I would really appreciate it if you could let me know.
This is more of a comment that is far too long for a comment. But I have also wondered about this, so I thought I would get started with the simplest possible examples. If anyone has a good interpretation for what these cohomology groups are, I would also love to know it.
For the simplest example, let's take $S^1$ as our manifold. The (co)tangent bundles are both trivial. Write their generators over $C^\infty(S^1)$ and $\partial_\theta$ and $d\theta$. Take a vector field $v=f\partial_\theta$ for some $f\in C^\infty(S^1)$. We consider the chain complex $$0\to\Omega^1(S^1)\xrightarrow{\iota_v}C^\infty(S^1)\to 0$$ Write $\eta\in\Omega^1$ as $\eta=fd\theta$. Then $\iota_v(\eta)=fg$. Therefore, $$\ker\iota_v=\{\eta=fd\theta\in \Omega^1(S^1)|fg=0\}=\text{Ann}_{C^\infty(S^1)}\langle g\rangle$$ That is, $H^1(S^1,g\partial_\theta)$ is the annihilator of the ideal generated by $g$, as a module over $C^\infty(S^1)$. By definition, interior multiplication acts trivially on functions. So to find $H^0(S^1,g\partial_\theta)$, we only need to know the image of $\iota_v$. Clearly, we have $$\text{im }\iota_v=\{fg\mid f\in C^\infty(S^1)\}$$ since $fd\theta$ defines a $1$-form on $S^1$. As such, we get $$H^0(S^1,g\partial_\theta)=C^\infty(S^1)/\langle g\rangle$$ If this were algebraic geometry, we could think about $H^1(S^1,g\partial_\theta)$ as the annihilator of an ideal sheaf, and of $H^0(S^1,g\partial_\theta)$ as the coordinate ring of the subscheme defined by said ideal sheaf.

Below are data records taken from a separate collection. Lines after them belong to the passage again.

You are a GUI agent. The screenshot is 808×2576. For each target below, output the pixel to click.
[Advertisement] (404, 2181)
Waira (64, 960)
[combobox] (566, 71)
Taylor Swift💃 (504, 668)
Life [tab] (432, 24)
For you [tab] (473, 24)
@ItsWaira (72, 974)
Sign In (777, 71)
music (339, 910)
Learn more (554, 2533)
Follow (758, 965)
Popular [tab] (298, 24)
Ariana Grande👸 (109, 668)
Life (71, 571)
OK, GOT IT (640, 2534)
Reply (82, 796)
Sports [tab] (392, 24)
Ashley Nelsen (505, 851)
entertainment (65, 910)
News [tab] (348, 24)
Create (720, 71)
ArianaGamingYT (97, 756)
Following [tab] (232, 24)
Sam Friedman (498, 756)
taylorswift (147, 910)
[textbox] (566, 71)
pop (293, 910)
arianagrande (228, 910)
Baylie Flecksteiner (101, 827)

At any rate, these vector spaces are not finite dimensional, so I would say this is not a particularly "nice" cohomology. It reminds me of Poisson cohomology, which is likewise ill-understood even for simple manifolds.

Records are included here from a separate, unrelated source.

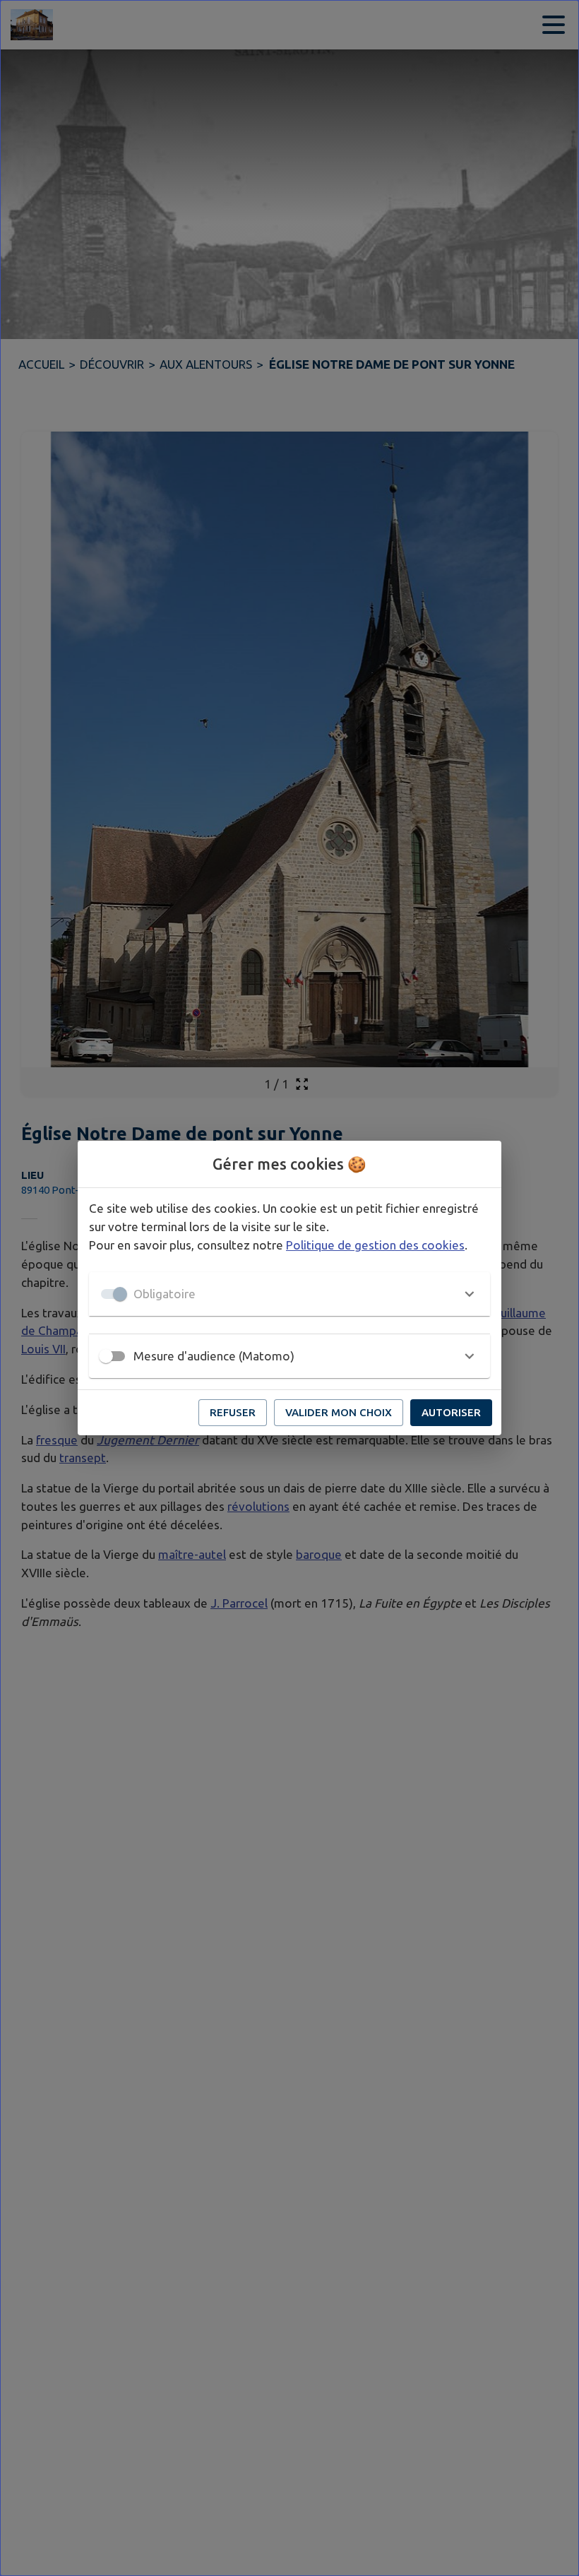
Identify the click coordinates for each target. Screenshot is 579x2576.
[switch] (105, 1356)
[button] (289, 1294)
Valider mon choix (338, 1412)
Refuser (233, 1412)
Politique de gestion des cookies (375, 1245)
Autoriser (451, 1412)
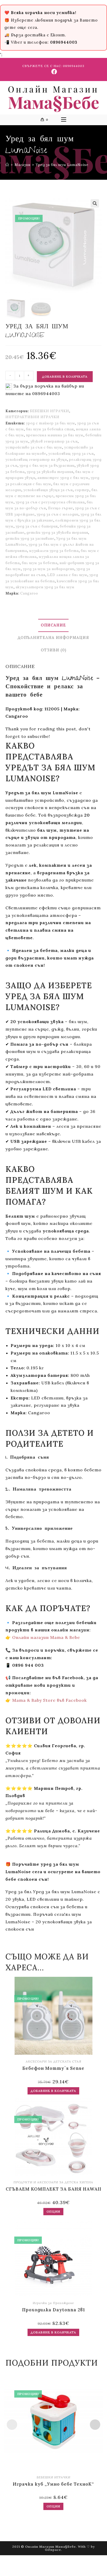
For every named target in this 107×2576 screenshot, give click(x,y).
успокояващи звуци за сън (48, 490)
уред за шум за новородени (48, 569)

Another case to look at, is a manifold $X$ with an action of a Lie group $G$. Then we can look at the fundamental vector fields $v_\xi$ for $\xi\in\mathfrak{g}$ and ask ourselves what these cohomology groups might represent. The easiest case to consider, then, would again be a torus, say $T^2=S^1\times S^1$, viewed as a principal $S^1$-bundle over the circle. Then we can look at the vector field $v=\partial_{\theta_2}$, where I denote the coordinates by $(\theta_1,\theta_2)$. This is the fundamental vector field which corresponds to $1\in\mathfrak{u}(1)\cong\mathbb{R}$. Once again, $\Omega^2(T^2)$ and $\Omega^1(T^2)$ are free modules over $C^\infty(T^2)$, so computations become very easy (and maybe this is why nothing interesting is happening). Similar reasoning to the above shows that, this time, we get $H^2(T^2,v)=0$, $H^1(T^2,v)= C^\infty(T^2)\cdot d\theta_1/(-C^\infty(T^2)\cdot d\theta_1)=0$ and $H^0(T^2,v)=C^\infty(T^2)/C^\infty(T^2)=0$.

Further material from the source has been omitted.